"Warning: Cannot tell what pointer points to, assuming global memory space"

Hello All,

So, another tread on this forum got me to try and allocate structures containing pointers to structures on the device.

After much trial and error and google searching, I think I have code that works and does what I want it to but I keep getting this error, “Warning: Cannot tell what pointer points to, assuming global memory space”.

It doesn’t break my code and when I was playing around with code last night, I would get the same error and my code would just segmentation fault. But not this time! I can actually assign values and have it copy back fine. But this warning bugs me. I want to get rid of it but I’m not sure how.

Also, how am I supposed to deal with de-allocating everything I’ve allocated? I’ve tried stuff in the past before and it just doesn’t seem to work out right for me lol.

Here’s my code below :

#include <stdio.h>
#include <stdlib.h>
#include <cuda.h>

struct node {

   int level;

   struct node *data;
};

__global__ void memoryCheck(struct node *root) {

   root->data->level = 1234;
   root->level = 5678;

   return;
}

int main(void) {

/* Allocate host memory */

   struct node *root = (struct node*) malloc(sizeof(*root));
   struct node *data = (struct node*) malloc(sizeof(*data));

/* Allocate device memory */

   struct node *dev_root;
   struct node *dev_data;

   cudaMalloc(&dev_root, sizeof(*root));
   cudaMalloc(&dev_data, sizeof(*root));

/* Copy memory size using segregated addresses */

   cudaMemcpy(dev_data, data, sizeof(struct node), cudaMemcpyHostToDevice);

   root->data = dev_data;

   cudaMemcpy(dev_root, root, sizeof(struct node), cudaMemcpyHostToDevice);

/* Launch kernel */

   memoryCheck<<<1, 1>>>(dev_root);

/* Copy the results back to the host */

   cudaMemcpy(root, dev_root, sizeof(struct node), cudaMemcpyDeviceToHost);

   cudaMemcpy(data, dev_data, sizeof(struct node), cudaMemcpyDeviceToHost);

   root->data = data;

/* Print results for visual confirmation */

   printf("%d\n", root->data->level);
   printf("%d\n", root->level);

   return 0;
}

You should only see this warning when building for compute capability 1.x. Devices with compute capability 1.x do not have a generic device memory space. Each data object is part of a specific memory space on the device. But in C/C++ a “pointer is a pointer is a pointer”, that is, there is no notion of separate memory spaces. When using a single level of indirection, the compiler used for 1.x compilation can usually track what specific memory space a pointer points to. If the code or the data structures become more complicated, it becomes impossible for the compiler to track this. In that case it assumes the pointer in question points to global memory and emits a warning. If the compiler’s assumption is true, the resulting code will work just fine. If the assumption doesn’t hold (e.g. the pointer in question points to shared memory), the resulting machine code will be incorrect. It will not behave as intended, and it could “crash”.

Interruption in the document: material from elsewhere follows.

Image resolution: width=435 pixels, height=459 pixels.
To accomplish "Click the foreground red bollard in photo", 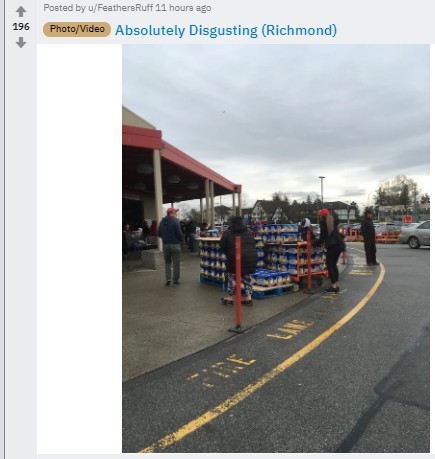I will (x=238, y=284).
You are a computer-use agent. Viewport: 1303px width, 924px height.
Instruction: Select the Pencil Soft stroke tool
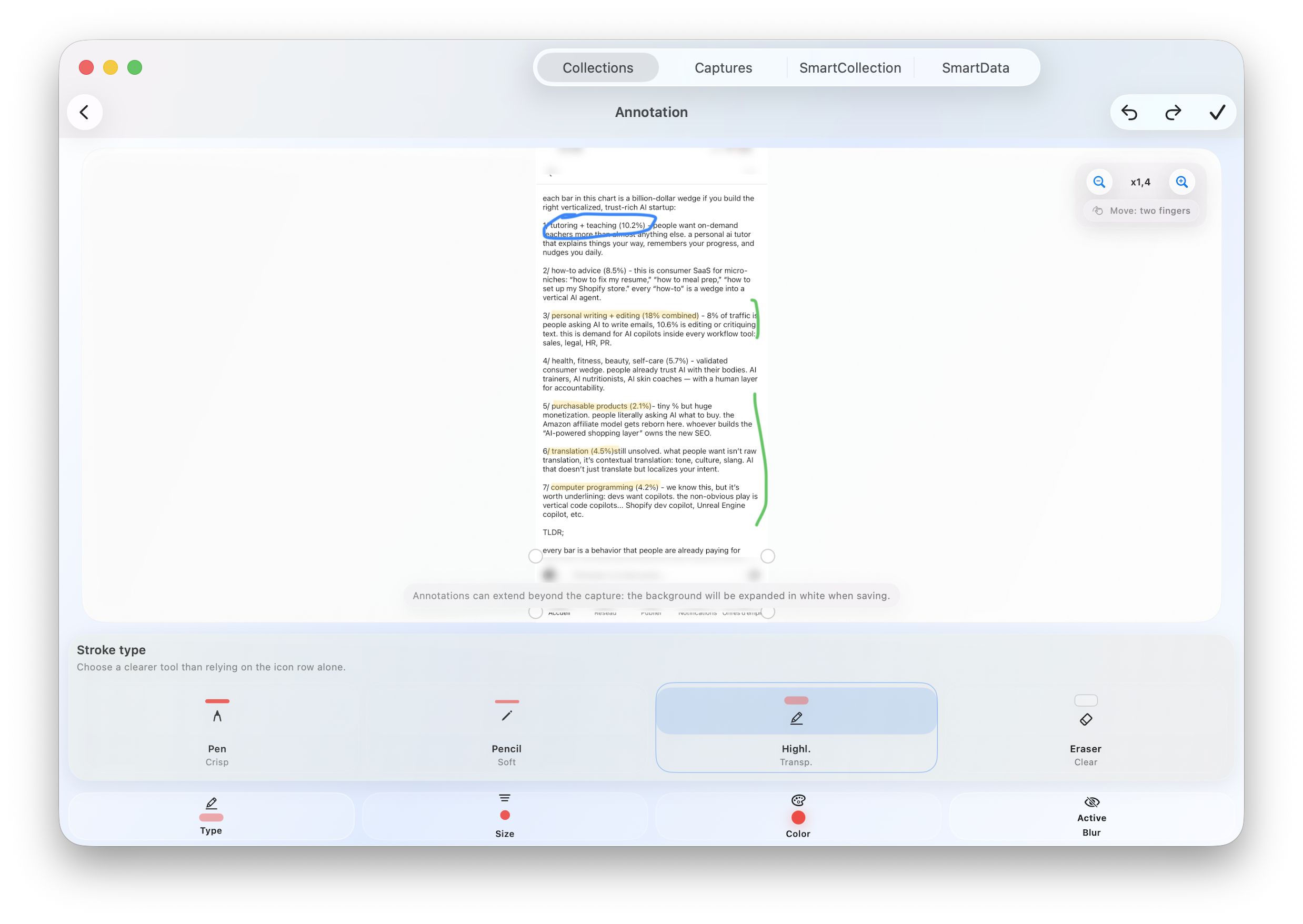click(506, 728)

Support for a generic memory space on the device was introduced with compute capability 2.0. There are address conversion instructions at PTX level that can convert between specific memory spaces and generic space. With that the problem associated with the warning you are seeing went away, as the hardware now supports what C/C++ expect.

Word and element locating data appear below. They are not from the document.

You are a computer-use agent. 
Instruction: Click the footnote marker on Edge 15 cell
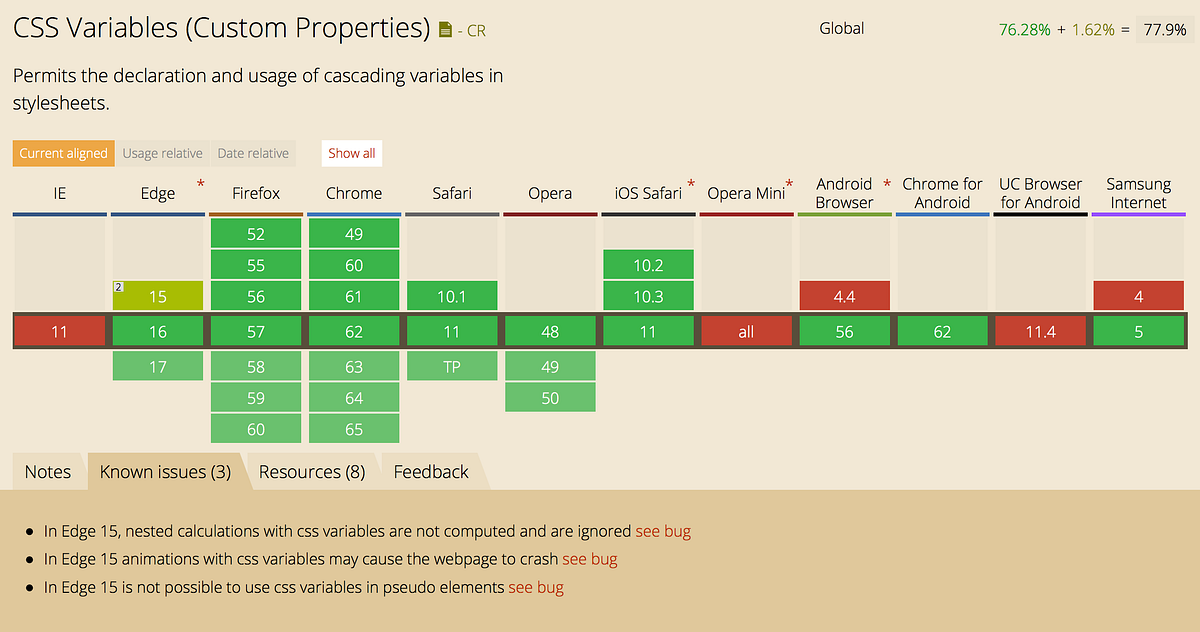pyautogui.click(x=119, y=286)
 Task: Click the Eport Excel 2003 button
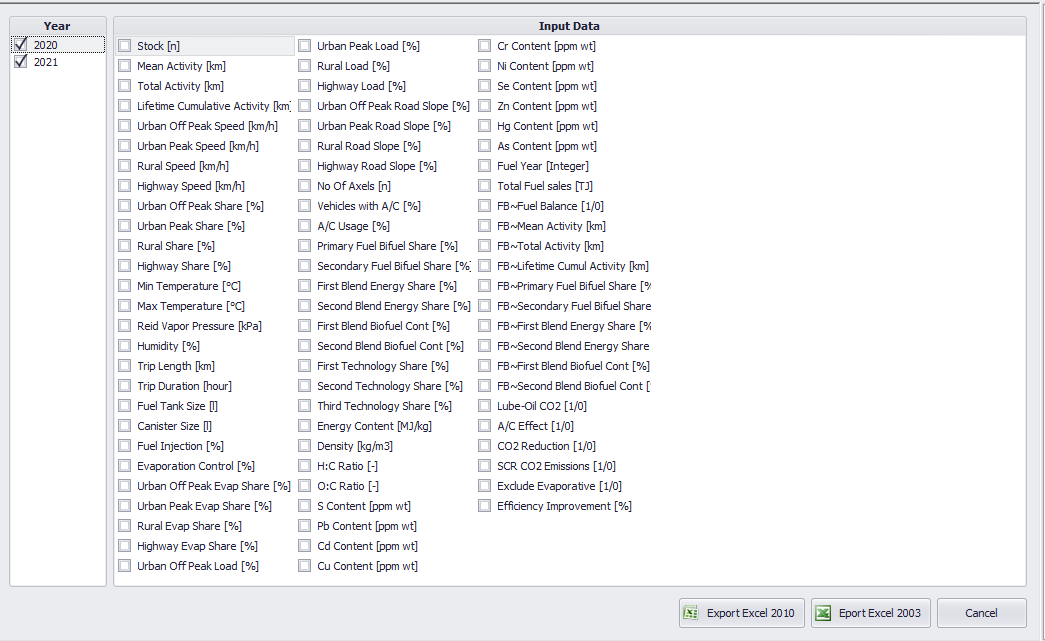[870, 612]
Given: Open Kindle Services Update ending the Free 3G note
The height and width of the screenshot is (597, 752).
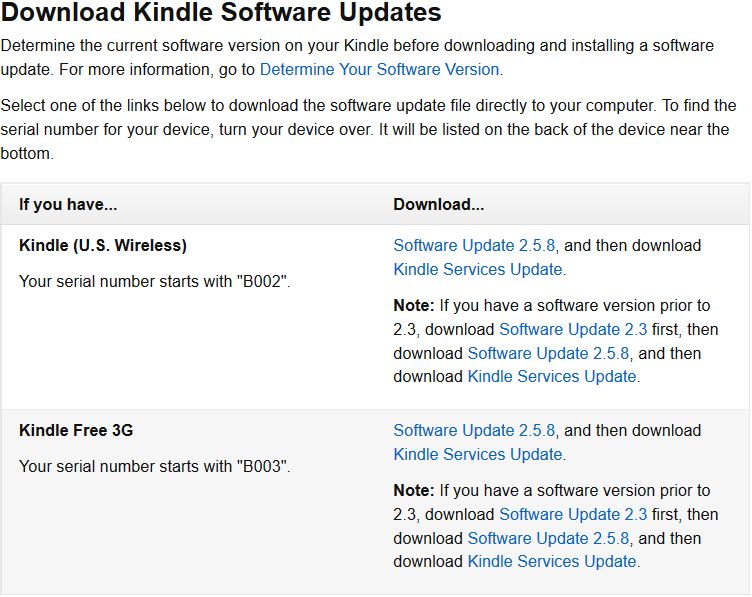Looking at the screenshot, I should (552, 562).
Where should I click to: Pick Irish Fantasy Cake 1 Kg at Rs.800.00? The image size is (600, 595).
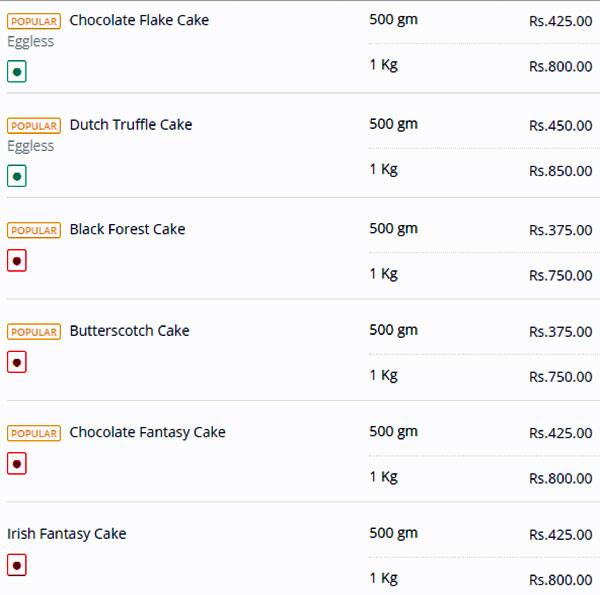560,580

Interesting. I have a GTX 460 which is supposed to be compute capability 2.1 but I have to specifically compile with the architecture flag “-arch sm_21” and then the warning goes away and the code performs as it should through cuda-memcheck, which does not track memory leaks unless I’m not running it with the right flags. All I type is “cuda-memcheck ./qtree”, where qtree.cu is the name of my file.

I’ve also noticed when running a different example which uses the AtomicAdd() function where again I have to specifically compile with the correct architecture.

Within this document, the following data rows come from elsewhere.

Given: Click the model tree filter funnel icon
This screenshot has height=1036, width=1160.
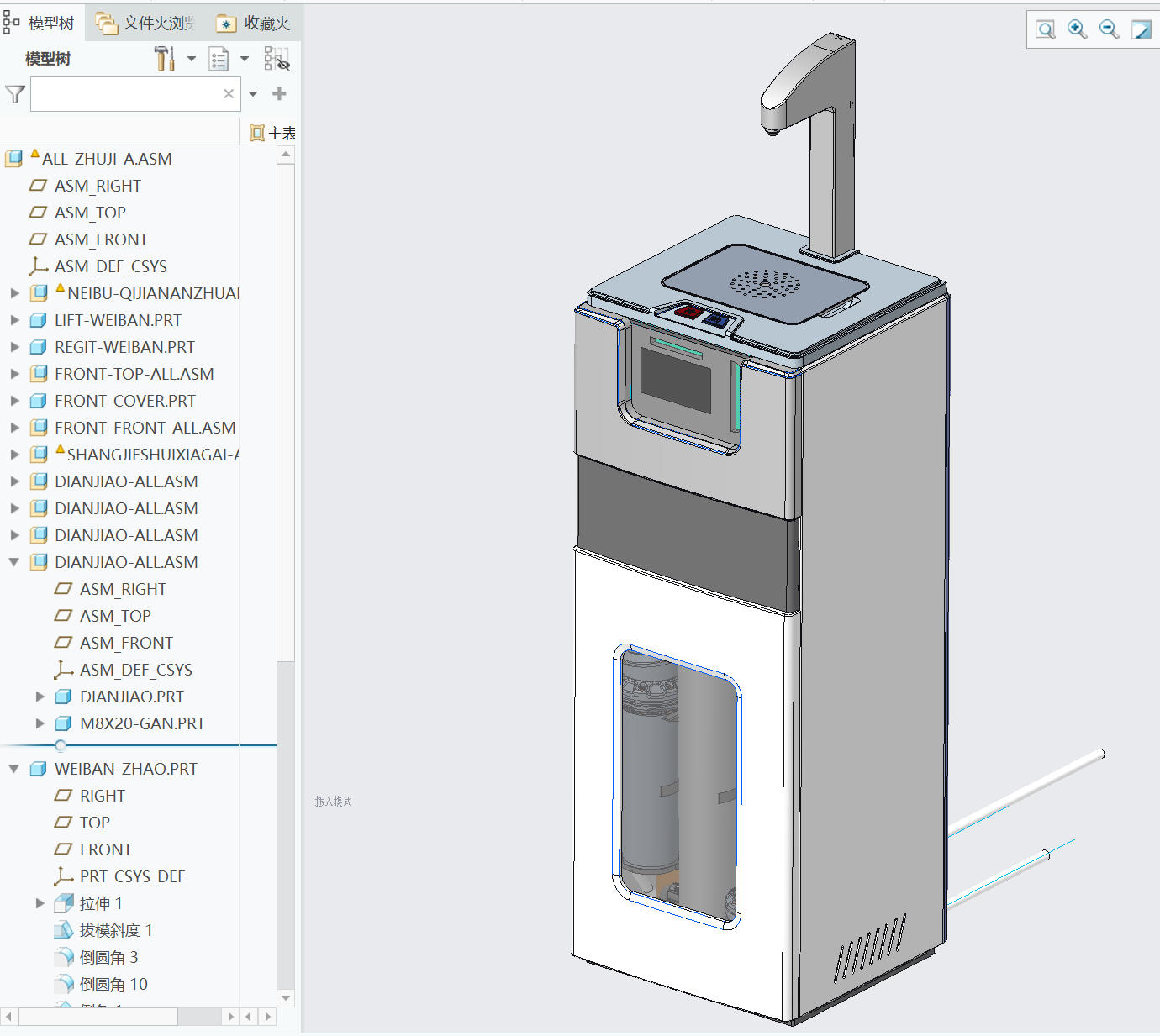Looking at the screenshot, I should 15,94.
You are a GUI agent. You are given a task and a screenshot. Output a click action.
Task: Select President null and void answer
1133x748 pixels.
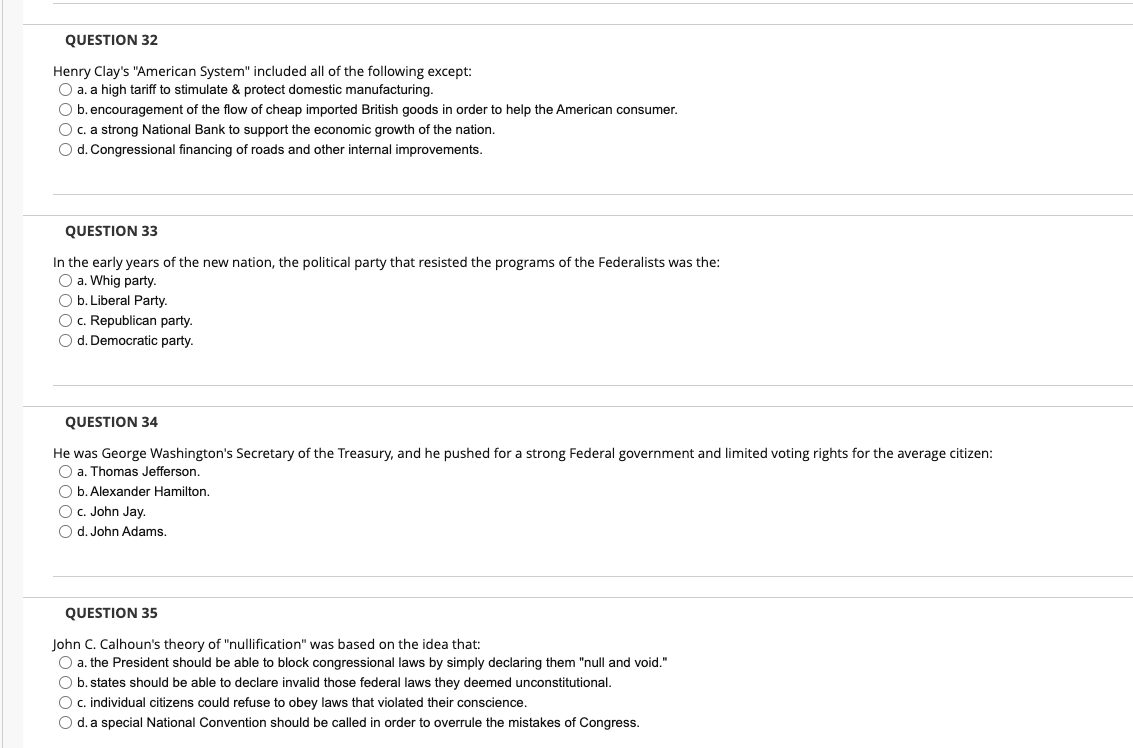(x=65, y=663)
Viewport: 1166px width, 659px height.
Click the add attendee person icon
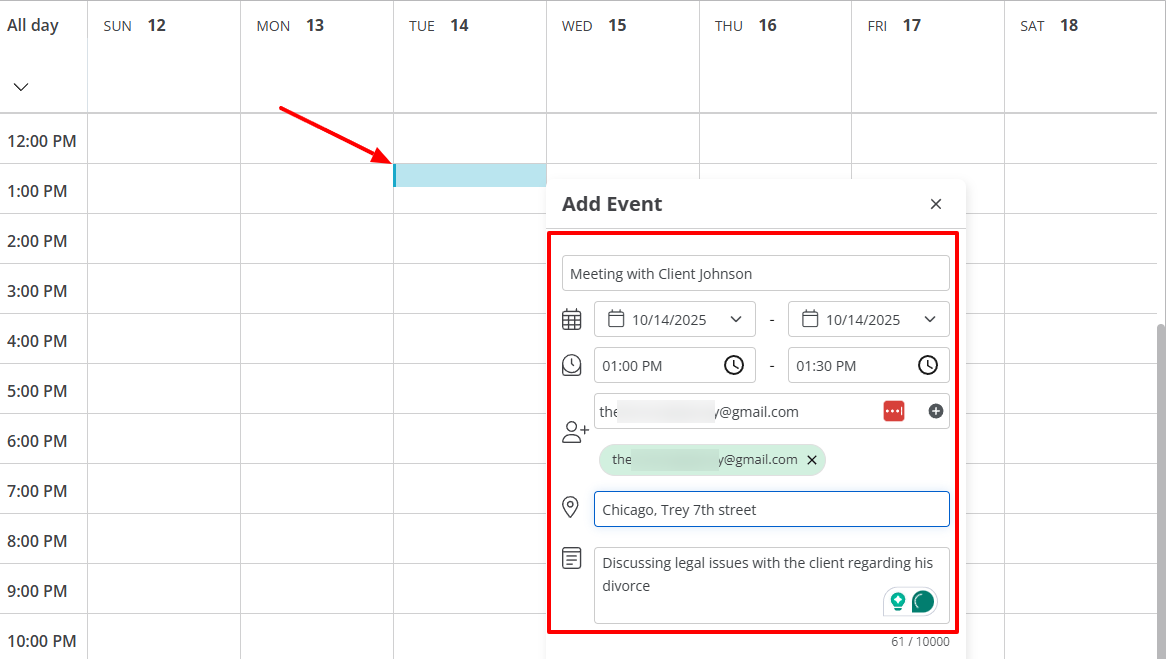click(x=574, y=431)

Is this normal? And how do I actually enable the detection of leaking memory blocks? I get that the OS is supposed to clear memory after the execution of the program but still…

As the documentation points out, nvcc defaults to an architecture target of sm_10. In your build system, you ould want to all target architectures for which you wish to compile the code when you build. With CUDA it is common to build an executable for multiple architectures (known as a “fat binary”) since the various GPU architectures are not binary compatible.

Various features of cuda-memcheck require hardware support only present on more recent architectures (i.e. compute capabilities). If there is such a restriction, the documentation should point out the minimum architecture at which that specific feature is supported.